データ抜粋:
>>>>>
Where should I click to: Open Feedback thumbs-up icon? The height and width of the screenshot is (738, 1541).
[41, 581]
<<<<<
>>>>>
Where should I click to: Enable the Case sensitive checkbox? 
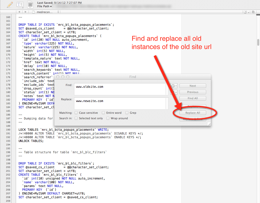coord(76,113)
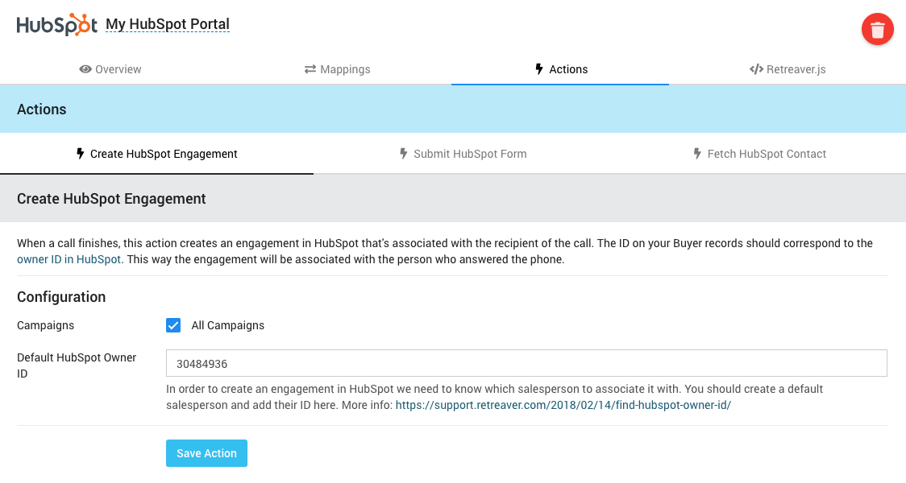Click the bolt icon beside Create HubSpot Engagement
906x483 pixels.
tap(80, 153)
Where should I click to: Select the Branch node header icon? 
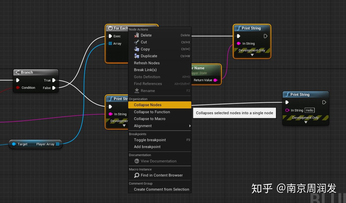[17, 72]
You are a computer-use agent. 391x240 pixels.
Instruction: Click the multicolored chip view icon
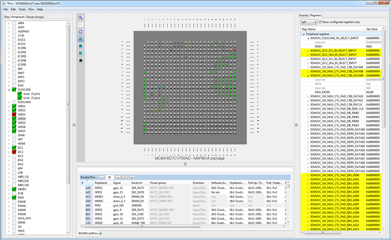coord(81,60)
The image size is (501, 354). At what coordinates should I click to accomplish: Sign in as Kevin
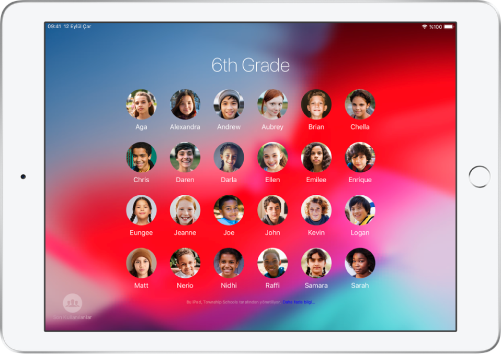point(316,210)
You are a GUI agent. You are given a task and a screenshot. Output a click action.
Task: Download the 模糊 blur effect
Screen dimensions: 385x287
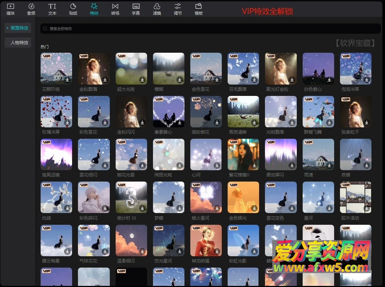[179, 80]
<<<<<
>>>>>
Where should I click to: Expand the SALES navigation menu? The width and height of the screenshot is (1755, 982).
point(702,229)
<<<<<
課題:
上のデータから、文字列「width」を含む行をすべて選び出し、書き写してください。

解答例:
Where should I click to: Open Feedback thumbs-up icon? The height and width of the screenshot is (738, 1541).
Where should I click to: Expand the SALES navigation menu? The width and height of the screenshot is (1755, 982).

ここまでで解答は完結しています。